> **Aim of the task**:
Each record that follows should be reproduced in full, character for character.

> **Data shown**:
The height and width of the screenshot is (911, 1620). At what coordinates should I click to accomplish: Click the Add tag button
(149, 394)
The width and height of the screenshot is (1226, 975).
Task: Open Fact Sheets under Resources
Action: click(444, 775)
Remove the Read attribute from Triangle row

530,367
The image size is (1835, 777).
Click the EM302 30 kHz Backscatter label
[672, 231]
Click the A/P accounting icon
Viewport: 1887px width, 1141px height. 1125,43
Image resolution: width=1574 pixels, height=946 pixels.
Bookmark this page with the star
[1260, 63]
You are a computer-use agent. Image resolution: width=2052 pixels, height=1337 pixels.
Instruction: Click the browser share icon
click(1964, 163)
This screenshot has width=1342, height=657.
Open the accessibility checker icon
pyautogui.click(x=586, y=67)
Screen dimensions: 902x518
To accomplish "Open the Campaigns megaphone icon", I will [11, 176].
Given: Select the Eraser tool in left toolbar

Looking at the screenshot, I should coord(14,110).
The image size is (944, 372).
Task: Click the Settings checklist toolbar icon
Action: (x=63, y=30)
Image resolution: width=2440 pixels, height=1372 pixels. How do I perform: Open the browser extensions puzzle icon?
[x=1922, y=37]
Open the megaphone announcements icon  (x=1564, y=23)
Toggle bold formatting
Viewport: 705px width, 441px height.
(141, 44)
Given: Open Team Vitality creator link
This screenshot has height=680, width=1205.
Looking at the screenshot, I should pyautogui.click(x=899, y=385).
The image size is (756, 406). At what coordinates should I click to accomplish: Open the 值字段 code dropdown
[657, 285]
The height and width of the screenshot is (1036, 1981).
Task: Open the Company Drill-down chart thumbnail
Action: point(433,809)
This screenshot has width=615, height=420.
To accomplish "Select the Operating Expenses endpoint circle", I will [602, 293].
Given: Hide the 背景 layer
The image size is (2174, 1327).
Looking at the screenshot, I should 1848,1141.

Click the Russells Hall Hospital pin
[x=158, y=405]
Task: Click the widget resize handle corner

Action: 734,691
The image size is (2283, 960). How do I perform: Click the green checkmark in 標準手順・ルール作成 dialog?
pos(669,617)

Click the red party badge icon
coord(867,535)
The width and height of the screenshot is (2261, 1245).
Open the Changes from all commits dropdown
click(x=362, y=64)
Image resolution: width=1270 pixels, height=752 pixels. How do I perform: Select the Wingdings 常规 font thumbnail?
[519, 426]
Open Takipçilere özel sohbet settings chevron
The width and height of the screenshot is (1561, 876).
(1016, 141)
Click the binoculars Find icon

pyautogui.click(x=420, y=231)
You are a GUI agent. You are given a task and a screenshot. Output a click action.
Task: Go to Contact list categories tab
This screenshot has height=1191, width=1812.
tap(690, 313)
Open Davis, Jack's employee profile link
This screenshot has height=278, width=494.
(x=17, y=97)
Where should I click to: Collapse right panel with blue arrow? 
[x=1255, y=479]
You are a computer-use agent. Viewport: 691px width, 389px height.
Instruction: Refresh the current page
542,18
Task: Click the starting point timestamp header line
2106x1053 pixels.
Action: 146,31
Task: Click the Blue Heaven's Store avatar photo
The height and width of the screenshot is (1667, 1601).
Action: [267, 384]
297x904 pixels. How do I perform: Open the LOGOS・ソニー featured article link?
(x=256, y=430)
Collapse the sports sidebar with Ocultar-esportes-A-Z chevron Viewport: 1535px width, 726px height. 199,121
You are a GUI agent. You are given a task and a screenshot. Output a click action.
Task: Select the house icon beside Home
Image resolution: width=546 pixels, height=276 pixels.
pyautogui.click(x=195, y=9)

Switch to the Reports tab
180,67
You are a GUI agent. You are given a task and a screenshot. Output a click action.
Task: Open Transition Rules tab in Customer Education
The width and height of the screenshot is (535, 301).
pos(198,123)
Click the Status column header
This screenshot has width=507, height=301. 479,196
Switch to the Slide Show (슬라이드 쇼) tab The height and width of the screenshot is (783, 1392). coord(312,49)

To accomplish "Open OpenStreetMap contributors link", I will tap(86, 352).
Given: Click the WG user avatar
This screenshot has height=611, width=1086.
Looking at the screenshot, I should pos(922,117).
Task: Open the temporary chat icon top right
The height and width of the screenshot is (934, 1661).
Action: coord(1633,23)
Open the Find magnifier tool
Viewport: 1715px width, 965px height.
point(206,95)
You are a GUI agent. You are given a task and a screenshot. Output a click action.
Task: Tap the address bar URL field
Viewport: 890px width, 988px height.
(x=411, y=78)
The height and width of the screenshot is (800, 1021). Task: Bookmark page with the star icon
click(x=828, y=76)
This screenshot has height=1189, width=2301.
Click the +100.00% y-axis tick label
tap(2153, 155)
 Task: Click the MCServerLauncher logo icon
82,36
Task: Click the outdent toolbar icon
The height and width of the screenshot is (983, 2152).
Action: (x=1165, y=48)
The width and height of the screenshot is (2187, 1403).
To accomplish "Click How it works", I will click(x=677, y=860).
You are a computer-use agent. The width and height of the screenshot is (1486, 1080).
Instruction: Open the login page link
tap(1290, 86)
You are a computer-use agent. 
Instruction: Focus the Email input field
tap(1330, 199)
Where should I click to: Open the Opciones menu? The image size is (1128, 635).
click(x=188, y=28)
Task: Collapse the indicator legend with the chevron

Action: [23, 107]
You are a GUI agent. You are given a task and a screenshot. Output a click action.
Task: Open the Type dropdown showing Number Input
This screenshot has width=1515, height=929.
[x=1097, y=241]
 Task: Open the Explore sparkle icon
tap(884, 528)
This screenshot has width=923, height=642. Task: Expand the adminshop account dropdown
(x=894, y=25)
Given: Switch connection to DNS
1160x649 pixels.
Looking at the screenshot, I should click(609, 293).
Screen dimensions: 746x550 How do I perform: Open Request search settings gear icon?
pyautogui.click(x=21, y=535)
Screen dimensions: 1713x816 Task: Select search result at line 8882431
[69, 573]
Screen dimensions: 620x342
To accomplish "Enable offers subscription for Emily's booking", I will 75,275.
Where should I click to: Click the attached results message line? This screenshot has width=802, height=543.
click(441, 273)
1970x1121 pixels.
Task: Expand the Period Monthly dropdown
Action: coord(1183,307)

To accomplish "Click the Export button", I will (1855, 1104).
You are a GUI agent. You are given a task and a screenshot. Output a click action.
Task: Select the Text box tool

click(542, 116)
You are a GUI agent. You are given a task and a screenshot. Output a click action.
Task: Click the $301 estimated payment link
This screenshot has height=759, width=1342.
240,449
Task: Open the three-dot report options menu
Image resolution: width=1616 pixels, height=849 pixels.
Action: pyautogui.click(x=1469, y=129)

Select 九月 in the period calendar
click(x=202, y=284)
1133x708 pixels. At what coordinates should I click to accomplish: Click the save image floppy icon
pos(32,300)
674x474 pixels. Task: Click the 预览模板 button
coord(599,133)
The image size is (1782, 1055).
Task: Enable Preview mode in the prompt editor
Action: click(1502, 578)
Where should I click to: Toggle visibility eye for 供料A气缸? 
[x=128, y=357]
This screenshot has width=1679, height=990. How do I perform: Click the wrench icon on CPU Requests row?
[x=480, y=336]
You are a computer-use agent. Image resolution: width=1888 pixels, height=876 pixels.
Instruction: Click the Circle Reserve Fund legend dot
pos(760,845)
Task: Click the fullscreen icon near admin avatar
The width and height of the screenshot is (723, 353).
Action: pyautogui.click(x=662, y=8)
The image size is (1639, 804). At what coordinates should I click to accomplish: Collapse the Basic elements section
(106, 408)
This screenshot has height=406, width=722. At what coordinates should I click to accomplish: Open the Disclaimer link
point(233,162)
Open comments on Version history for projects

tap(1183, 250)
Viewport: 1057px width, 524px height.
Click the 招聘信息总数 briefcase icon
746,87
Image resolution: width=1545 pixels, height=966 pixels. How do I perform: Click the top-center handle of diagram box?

> **Result below**:
The height and width of the screenshot is (911, 1620). At what coordinates should I click to accomplish: Click the Add tag button
(149, 394)
The width and height of the screenshot is (1226, 975).
Task: Open Fact Sheets under Resources
Action: click(444, 775)
Remove the Read attribute from Triangle row

530,367
The image size is (1835, 777).
Click the EM302 30 kHz Backscatter label
[672, 231]
Click the A/P accounting icon
Viewport: 1887px width, 1141px height. 1125,43
Image resolution: width=1574 pixels, height=946 pixels.
Bookmark this page with the star
[1260, 63]
You are a computer-use agent. Image resolution: width=2052 pixels, height=1337 pixels.
Instruction: Click the browser share icon
click(1964, 163)
This screenshot has width=1342, height=657.
Open the accessibility checker icon
pyautogui.click(x=586, y=67)
Screen dimensions: 902x518
To accomplish "Open the Campaigns megaphone icon", I will [11, 176].
Given: Select the Eraser tool in left toolbar

Looking at the screenshot, I should coord(14,110).
The image size is (944, 372).
Task: Click the Settings checklist toolbar icon
Action: (x=63, y=30)
Image resolution: width=2440 pixels, height=1372 pixels. How do I perform: Open the browser extensions puzzle icon?
[x=1922, y=37]
Open the megaphone announcements icon  (x=1564, y=23)
Toggle bold formatting
Viewport: 705px width, 441px height.
(141, 44)
Given: Open Team Vitality creator link
This screenshot has height=680, width=1205.
Looking at the screenshot, I should pyautogui.click(x=899, y=385).
The image size is (756, 406). At what coordinates should I click to accomplish: Open the 值字段 code dropdown
[657, 285]
The height and width of the screenshot is (1036, 1981).
Task: Open the Company Drill-down chart thumbnail
Action: point(433,809)
This screenshot has width=615, height=420.
To accomplish "Select the Operating Expenses endpoint circle", I will [602, 293].
Given: Hide the 背景 layer
The image size is (2174, 1327).
Looking at the screenshot, I should 1848,1141.

Click the Russells Hall Hospital pin
[x=158, y=405]
Task: Click the widget resize handle corner

Action: 734,691
The image size is (2283, 960). How do I perform: Click the green checkmark in 標準手順・ルール作成 dialog?
pos(669,617)

Click the red party badge icon
coord(867,535)
The width and height of the screenshot is (2261, 1245).
Open the Changes from all commits dropdown
click(x=362, y=64)
Image resolution: width=1270 pixels, height=752 pixels. How do I perform: Select the Wingdings 常规 font thumbnail?
[519, 426]
Open Takipçilere özel sohbet settings chevron
The width and height of the screenshot is (1561, 876).
(1016, 141)
Click the binoculars Find icon

pyautogui.click(x=420, y=231)
You are a GUI agent. You are given a task and a screenshot. Output a click action.
Task: Go to Contact list categories tab
This screenshot has height=1191, width=1812.
tap(690, 313)
Open Davis, Jack's employee profile link
This screenshot has height=278, width=494.
(x=17, y=97)
Where should I click to: Collapse right panel with blue arrow? 
[x=1255, y=479]
You are a computer-use agent. Viewport: 691px width, 389px height.
Instruction: Refresh the current page
542,18
Task: Click the starting point timestamp header line
2106x1053 pixels.
Action: 146,31
Task: Click the Blue Heaven's Store avatar photo
The height and width of the screenshot is (1667, 1601).
Action: [267, 384]
297x904 pixels. How do I perform: Open the LOGOS・ソニー featured article link?
(x=256, y=430)
Collapse the sports sidebar with Ocultar-esportes-A-Z chevron Viewport: 1535px width, 726px height. 199,121
You are a GUI agent. You are given a task and a screenshot. Output a click action.
Task: Select the house icon beside Home
Image resolution: width=546 pixels, height=276 pixels.
pyautogui.click(x=195, y=9)

Switch to the Reports tab
180,67
You are a GUI agent. You are given a task and a screenshot. Output a click action.
Task: Open Transition Rules tab in Customer Education
The width and height of the screenshot is (535, 301).
pos(198,123)
Click the Status column header
This screenshot has width=507, height=301. 479,196
Switch to the Slide Show (슬라이드 쇼) tab The height and width of the screenshot is (783, 1392). coord(312,49)

To accomplish "Open OpenStreetMap contributors link", I will tap(86, 352).
Given: Click the WG user avatar
This screenshot has height=611, width=1086.
Looking at the screenshot, I should pos(922,117).
Task: Open the temporary chat icon top right
The height and width of the screenshot is (934, 1661).
Action: coord(1633,23)
Open the Find magnifier tool
Viewport: 1715px width, 965px height.
point(206,95)
You are a GUI agent. You are given a task and a screenshot. Output a click action.
Task: Tap the address bar URL field
Viewport: 890px width, 988px height.
(x=411, y=78)
The height and width of the screenshot is (800, 1021). Task: Bookmark page with the star icon
click(x=828, y=76)
This screenshot has height=1189, width=2301.
Click the +100.00% y-axis tick label
tap(2153, 155)
 Task: Click the MCServerLauncher logo icon
82,36
Task: Click the outdent toolbar icon
The height and width of the screenshot is (983, 2152).
Action: (x=1165, y=48)
The width and height of the screenshot is (2187, 1403).
To accomplish "Click How it works", I will click(x=677, y=860).
You are a computer-use agent. The width and height of the screenshot is (1486, 1080).
Instruction: Open the login page link
tap(1290, 86)
You are a computer-use agent. 
Instruction: Focus the Email input field
tap(1330, 199)
Where should I click to: Open the Opciones menu? The image size is (1128, 635).
click(x=188, y=28)
Task: Collapse the indicator legend with the chevron

Action: [23, 107]
You are a GUI agent. You are given a task and a screenshot. Output a click action.
Task: Open the Type dropdown showing Number Input
This screenshot has width=1515, height=929.
[x=1097, y=241]
 Task: Open the Explore sparkle icon
tap(884, 528)
This screenshot has width=923, height=642. Task: Expand the adminshop account dropdown
(x=894, y=25)
Given: Switch connection to DNS
1160x649 pixels.
Looking at the screenshot, I should click(609, 293).
Screen dimensions: 746x550 How do I perform: Open Request search settings gear icon?
pyautogui.click(x=21, y=535)
Screen dimensions: 1713x816 Task: Select search result at line 8882431
[69, 573]
Screen dimensions: 620x342
To accomplish "Enable offers subscription for Emily's booking", I will 75,275.
Where should I click to: Click the attached results message line? This screenshot has width=802, height=543.
click(441, 273)
1970x1121 pixels.
Task: Expand the Period Monthly dropdown
Action: coord(1183,307)

To accomplish "Click the Export button", I will (1855, 1104).
You are a GUI agent. You are given a task and a screenshot. Output a click action.
Task: Select the Text box tool

click(542, 116)
You are a GUI agent. You are given a task and a screenshot. Output a click action.
Task: Click the $301 estimated payment link
This screenshot has height=759, width=1342.
240,449
Task: Open the three-dot report options menu
Image resolution: width=1616 pixels, height=849 pixels.
Action: pyautogui.click(x=1469, y=129)

Select 九月 in the period calendar
click(x=202, y=284)
1133x708 pixels. At what coordinates should I click to accomplish: Click the save image floppy icon
pos(32,300)
674x474 pixels. Task: Click the 预览模板 button
coord(599,133)
The image size is (1782, 1055).
Task: Enable Preview mode in the prompt editor
Action: click(1502, 578)
Where should I click to: Toggle visibility eye for 供料A气缸? 
[x=128, y=357]
This screenshot has width=1679, height=990. How do I perform: Click the wrench icon on CPU Requests row?
[x=480, y=336]
You are a computer-use agent. Image resolution: width=1888 pixels, height=876 pixels.
Instruction: Click the Circle Reserve Fund legend dot
pos(760,845)
Task: Click the fullscreen icon near admin avatar
The width and height of the screenshot is (723, 353).
Action: pyautogui.click(x=662, y=8)
The image size is (1639, 804). At what coordinates should I click to accomplish: Collapse the Basic elements section
(106, 408)
This screenshot has height=406, width=722. At what coordinates should I click to accomplish: Open the Disclaimer link
point(233,162)
Open comments on Version history for projects

tap(1183, 250)
Viewport: 1057px width, 524px height.
Click the 招聘信息总数 briefcase icon
746,87
Image resolution: width=1545 pixels, height=966 pixels. How do I perform: Click the top-center handle of diagram box?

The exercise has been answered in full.